Revise the data below by replacing every "Instruction" with "Task" and keeping everything else the same. Leave the pictures out of your answer.

(Rows showing where targets appear)
* * *

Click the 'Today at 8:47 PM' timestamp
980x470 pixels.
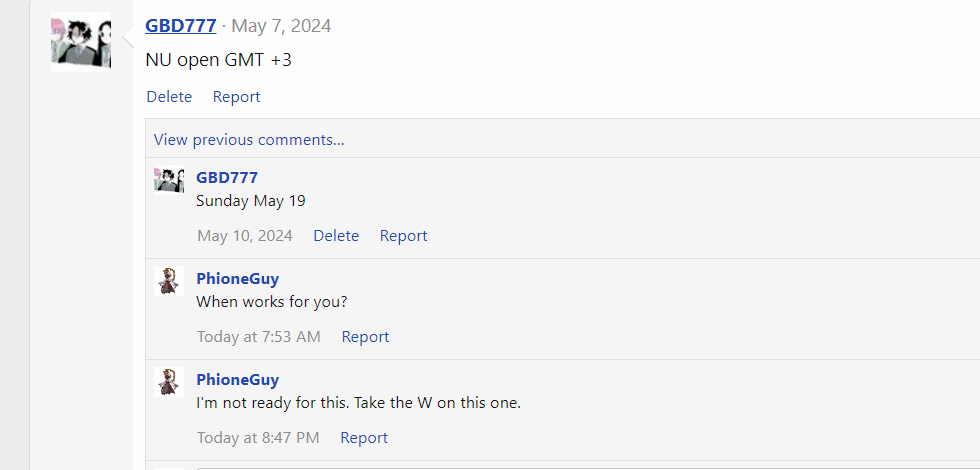coord(258,438)
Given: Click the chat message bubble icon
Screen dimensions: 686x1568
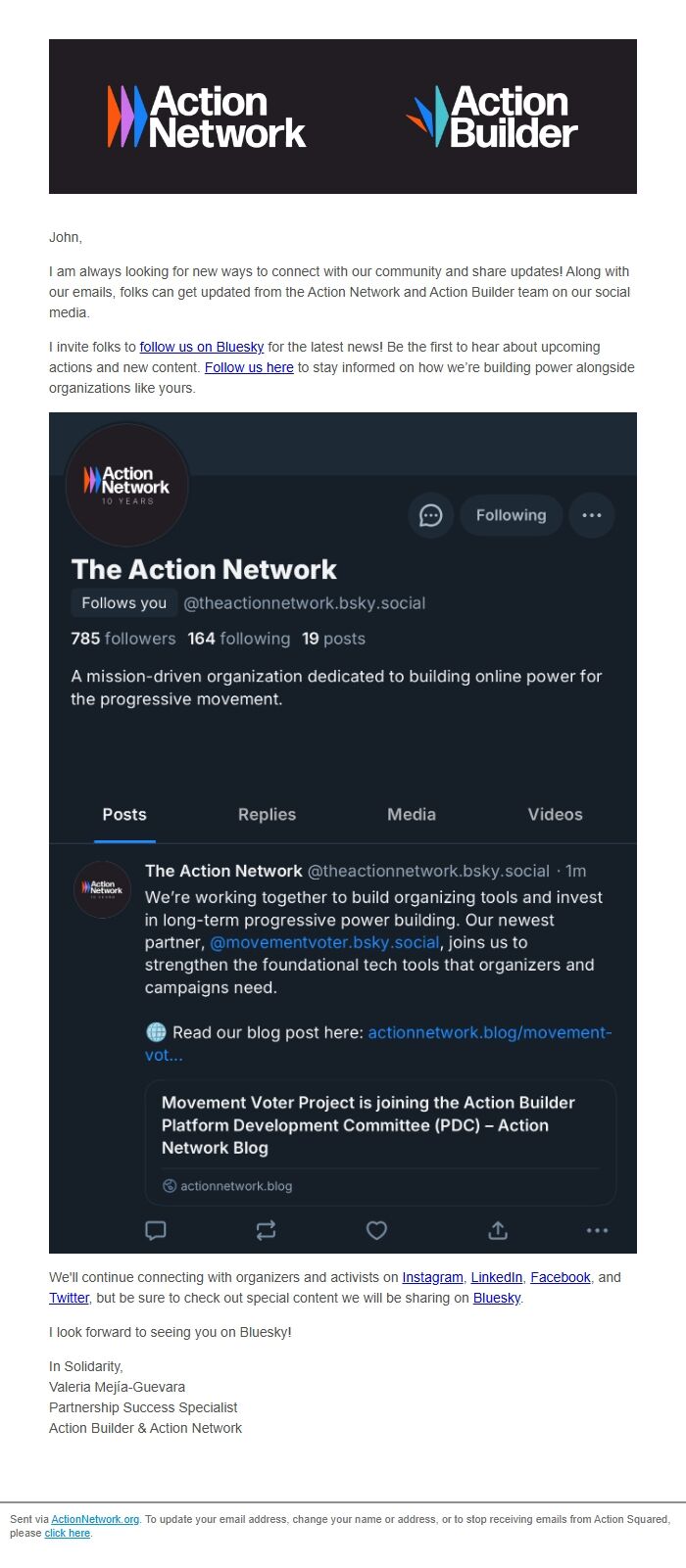Looking at the screenshot, I should pyautogui.click(x=431, y=515).
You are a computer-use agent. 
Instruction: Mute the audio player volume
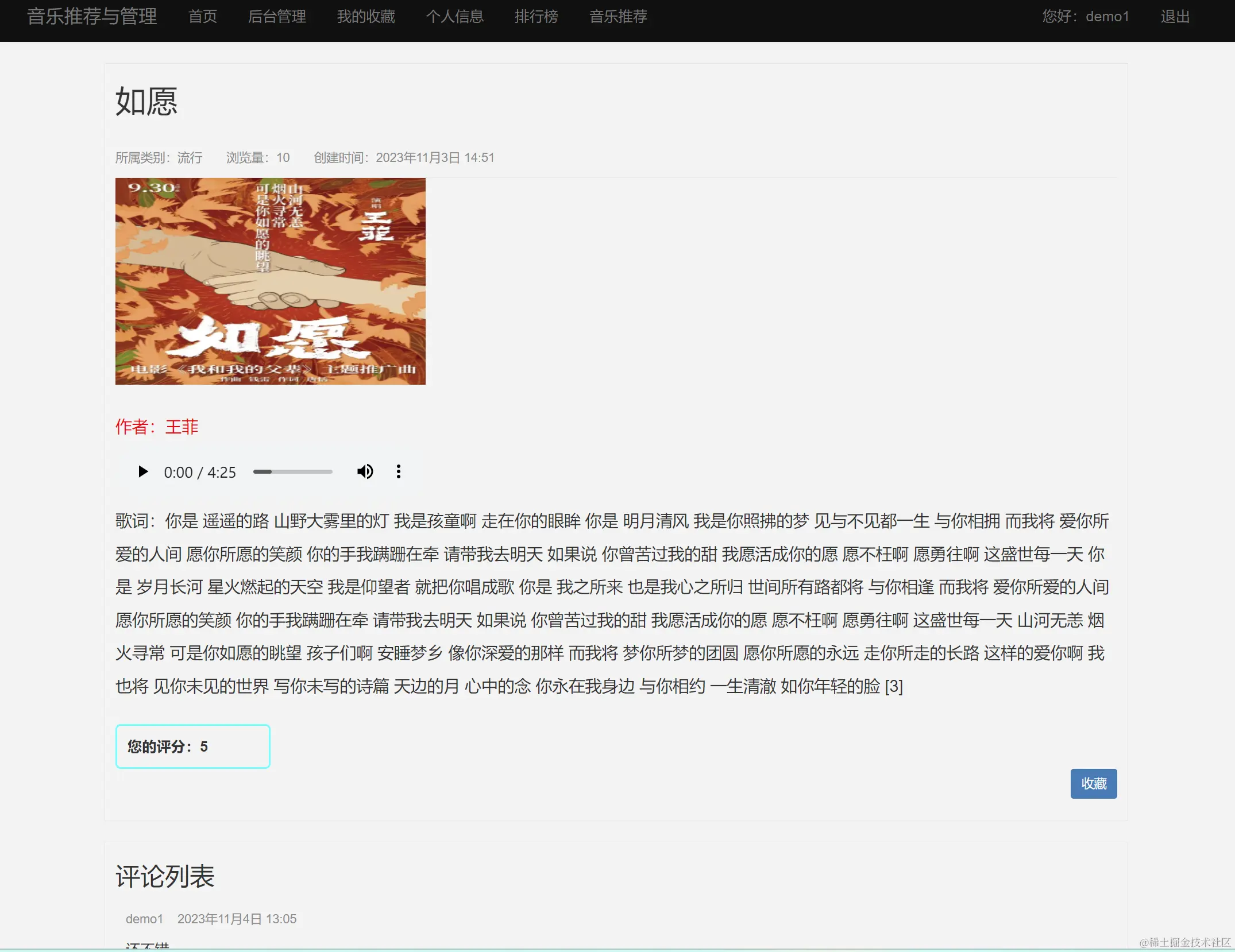[x=365, y=472]
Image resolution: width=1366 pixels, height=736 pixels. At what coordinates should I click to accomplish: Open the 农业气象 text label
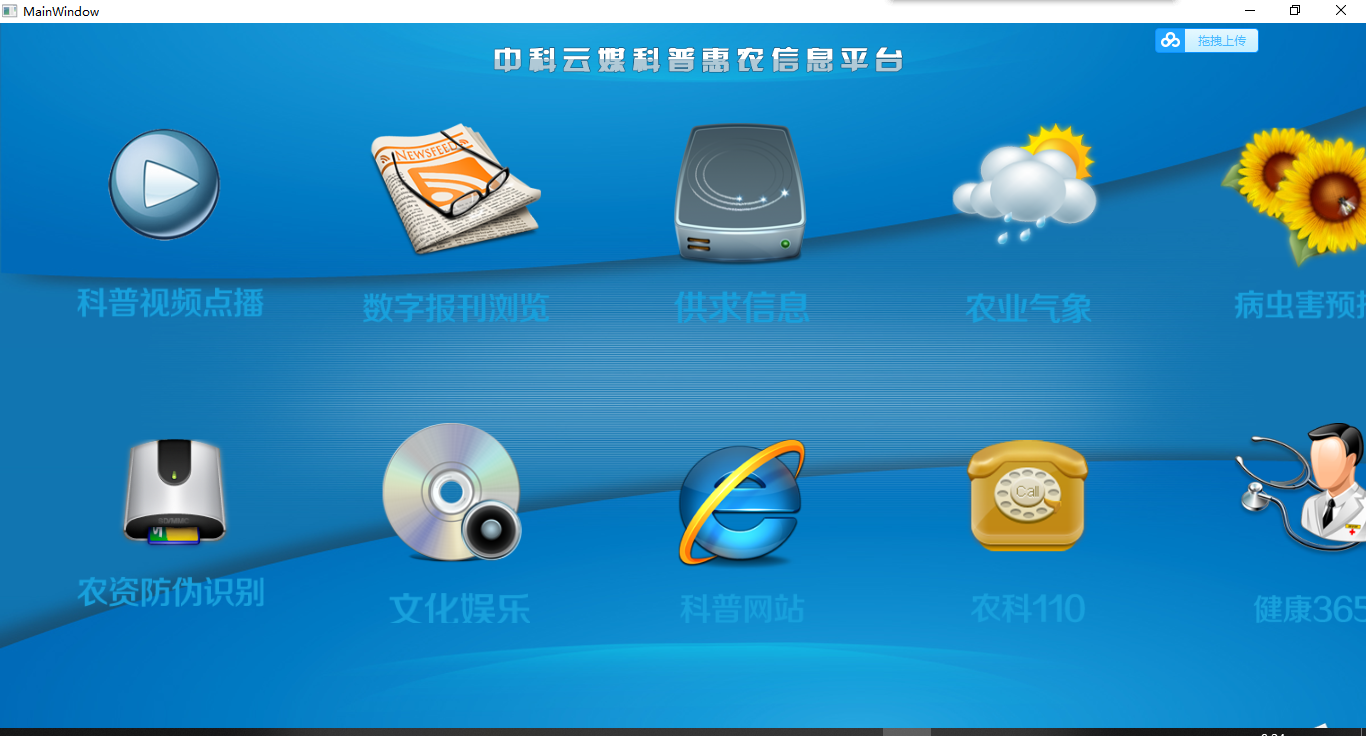pyautogui.click(x=1028, y=308)
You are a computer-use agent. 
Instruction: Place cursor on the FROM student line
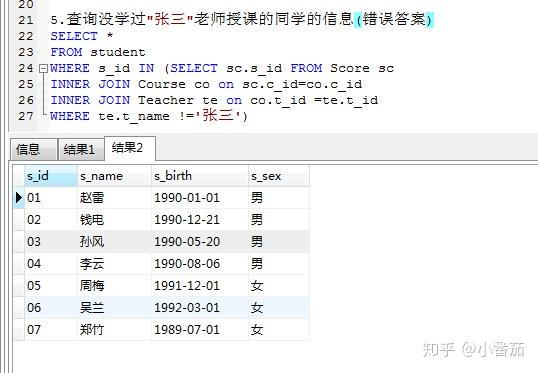click(x=98, y=52)
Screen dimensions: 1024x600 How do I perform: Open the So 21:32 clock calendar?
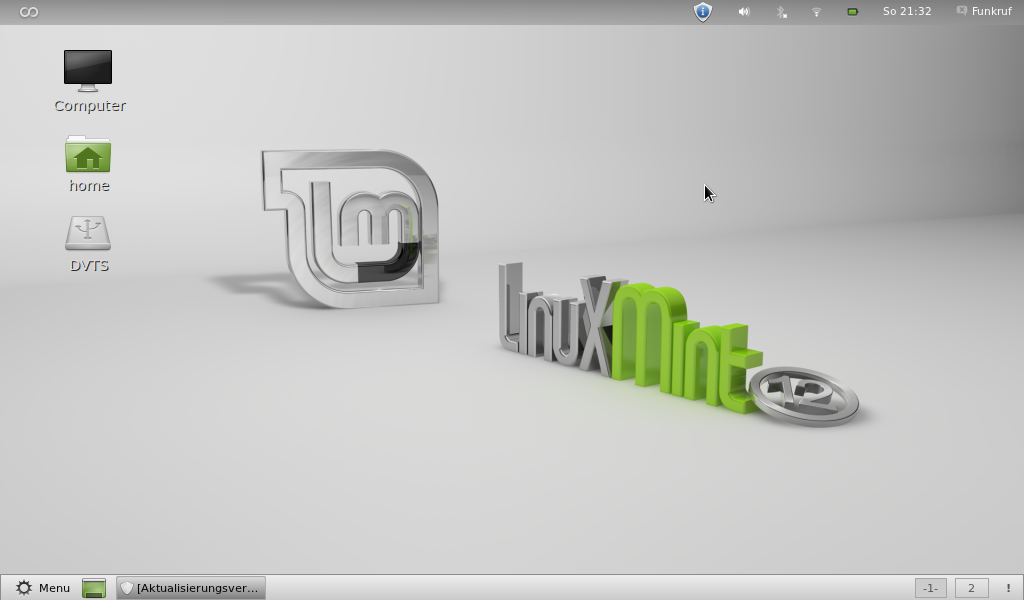[906, 12]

* * *

• Output for this task:
Click the 'Today at 8:47 PM' timestamp
980x470 pixels.
coord(258,438)
Given: Click the chat message bubble icon
Screen dimensions: 686x1568
Looking at the screenshot, I should pyautogui.click(x=431, y=515).
You are a computer-use agent. 
Task: Mute the audio player volume
[x=365, y=472]
Image resolution: width=1366 pixels, height=736 pixels. At what coordinates should I click to accomplish: Open the 农业气象 text label
pyautogui.click(x=1028, y=308)
You are a computer-use agent. 
Task: Place cursor on the FROM student line
click(x=98, y=52)
Screen dimensions: 1024x600 How do I perform: Open the So 21:32 clock calendar?
[906, 12]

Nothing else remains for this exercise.